Exercise task. Turn the records from the line with "Sukces uczennicy Liceum" to the line with "Regulamin ogólny (237, 2500)" into a numbered list, leaving out any blank lines.

===============

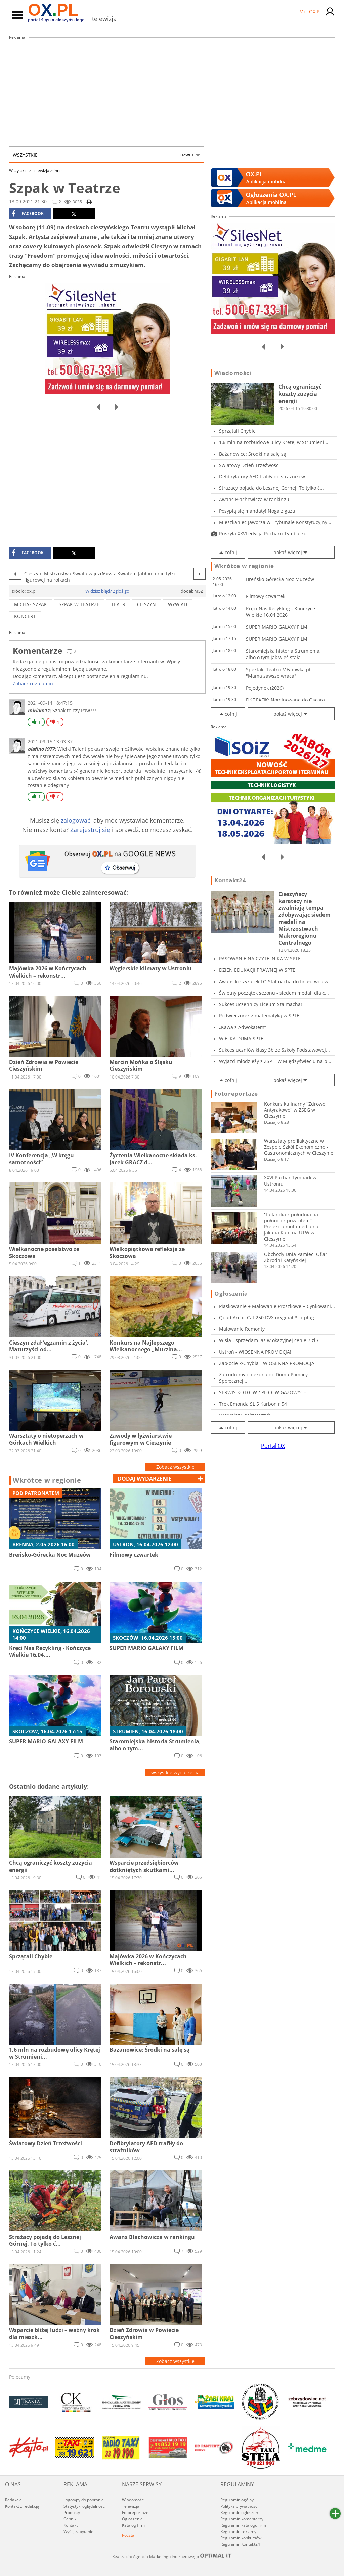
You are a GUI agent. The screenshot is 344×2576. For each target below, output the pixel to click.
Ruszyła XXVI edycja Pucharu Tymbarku (263, 533)
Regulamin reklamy (238, 2531)
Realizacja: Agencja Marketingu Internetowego (172, 2556)
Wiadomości (232, 373)
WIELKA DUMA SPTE (241, 1038)
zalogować (75, 820)
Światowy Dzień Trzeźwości (249, 465)
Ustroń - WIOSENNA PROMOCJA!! (256, 1352)
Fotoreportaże (236, 1093)
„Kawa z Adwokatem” (242, 1027)
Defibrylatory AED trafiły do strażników (262, 476)
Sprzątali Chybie (237, 431)
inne (58, 170)
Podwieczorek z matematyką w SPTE (259, 1015)
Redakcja (13, 2500)
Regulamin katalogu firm (243, 2525)
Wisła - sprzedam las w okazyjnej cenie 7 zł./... (270, 1340)
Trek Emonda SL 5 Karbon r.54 (253, 1404)
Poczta (128, 2535)
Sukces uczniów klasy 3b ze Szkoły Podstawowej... (274, 1050)
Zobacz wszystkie (175, 1467)
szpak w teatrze (79, 604)
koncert (25, 616)
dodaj (145, 1478)
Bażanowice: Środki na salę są (252, 454)
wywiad (177, 604)
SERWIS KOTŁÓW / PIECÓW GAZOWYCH (263, 1392)
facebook (28, 213)
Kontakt (70, 2525)
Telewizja (42, 170)
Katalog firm (133, 2525)
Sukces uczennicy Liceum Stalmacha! (260, 1004)
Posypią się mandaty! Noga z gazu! (258, 511)
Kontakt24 (230, 880)
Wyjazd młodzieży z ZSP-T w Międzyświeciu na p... (275, 1061)
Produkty (71, 2512)
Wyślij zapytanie (78, 2531)
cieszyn (146, 604)
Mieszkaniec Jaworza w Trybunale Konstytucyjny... (275, 522)
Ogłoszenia (231, 1293)
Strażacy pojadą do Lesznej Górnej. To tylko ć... (271, 488)
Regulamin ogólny (237, 2500)
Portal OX (273, 1446)
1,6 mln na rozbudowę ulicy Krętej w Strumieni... (273, 442)
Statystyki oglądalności (84, 2506)
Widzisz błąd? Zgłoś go (107, 591)
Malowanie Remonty (242, 1329)
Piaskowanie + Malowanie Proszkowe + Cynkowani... (277, 1306)
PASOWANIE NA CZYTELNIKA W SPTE (260, 958)
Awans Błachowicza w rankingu (254, 499)
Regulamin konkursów (240, 2538)
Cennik (69, 2519)
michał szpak (30, 604)
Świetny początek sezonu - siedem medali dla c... (274, 993)
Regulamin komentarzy (241, 2519)
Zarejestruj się (90, 830)
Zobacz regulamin (33, 683)
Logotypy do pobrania (83, 2500)
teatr (118, 604)
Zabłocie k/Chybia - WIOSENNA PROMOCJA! (267, 1363)
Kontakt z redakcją (22, 2506)
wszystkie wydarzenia (175, 1772)
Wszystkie (103, 154)
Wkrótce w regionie (47, 1480)
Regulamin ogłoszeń (239, 2512)
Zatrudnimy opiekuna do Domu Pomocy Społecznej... (263, 1377)
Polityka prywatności (239, 2506)
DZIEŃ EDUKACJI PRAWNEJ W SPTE (257, 970)
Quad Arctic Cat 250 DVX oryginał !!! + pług (266, 1317)
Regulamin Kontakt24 (240, 2544)
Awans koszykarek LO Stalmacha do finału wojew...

===============

Result of the exercise.
1. Sukces uczennicy Liceum Stalmacha! (260, 1004)
2. Posypią się mandaty! Noga z gazu! (258, 511)
3. Kontakt24 (230, 880)
4. Wyjazd młodzieży z ZSP-T w Międzyświeciu na p... (275, 1061)
5. Produkty (71, 2512)
6. Wyślij zapytanie (78, 2531)
7. cieszyn (146, 604)
8. Mieszkaniec Jaworza w Trybunale Konstytucyjny... (275, 522)
9. Ogłoszenia (231, 1293)
10. Strażacy pojadą do Lesznej Górnej. To tylko ć... (271, 488)
11. Regulamin ogólny (237, 2500)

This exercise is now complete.